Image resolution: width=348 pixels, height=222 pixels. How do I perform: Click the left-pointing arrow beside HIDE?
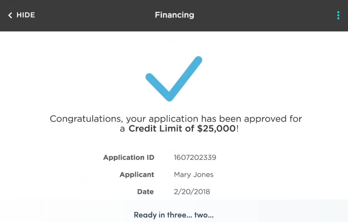[10, 15]
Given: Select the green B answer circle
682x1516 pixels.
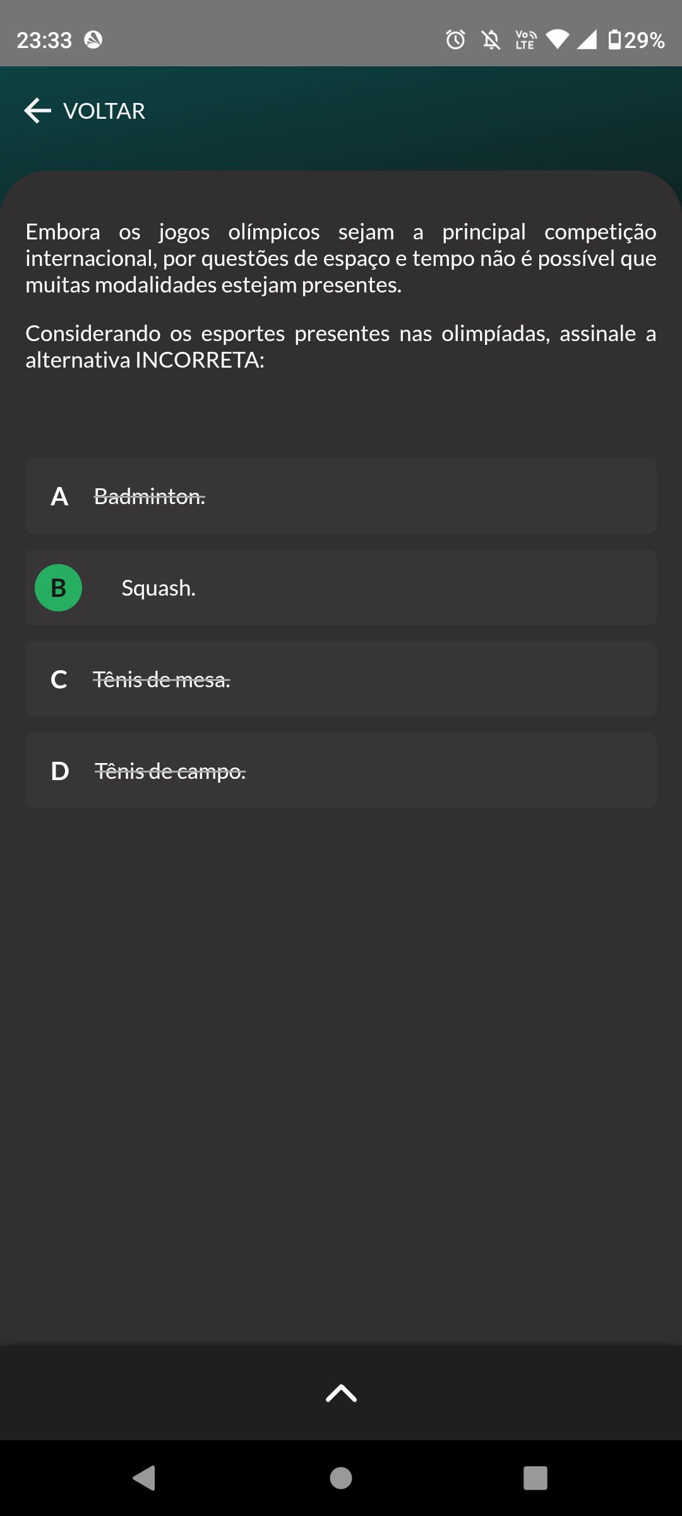Looking at the screenshot, I should pyautogui.click(x=58, y=588).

....................

Which lines in the records above contain the string "pixels"? Pull out each of those lines, treating uppercase and lowercase as different.

Image resolution: width=348 pixels, height=222 pixels. How do I perform: Click the left-pointing arrow beside HIDE?
682x1516 pixels.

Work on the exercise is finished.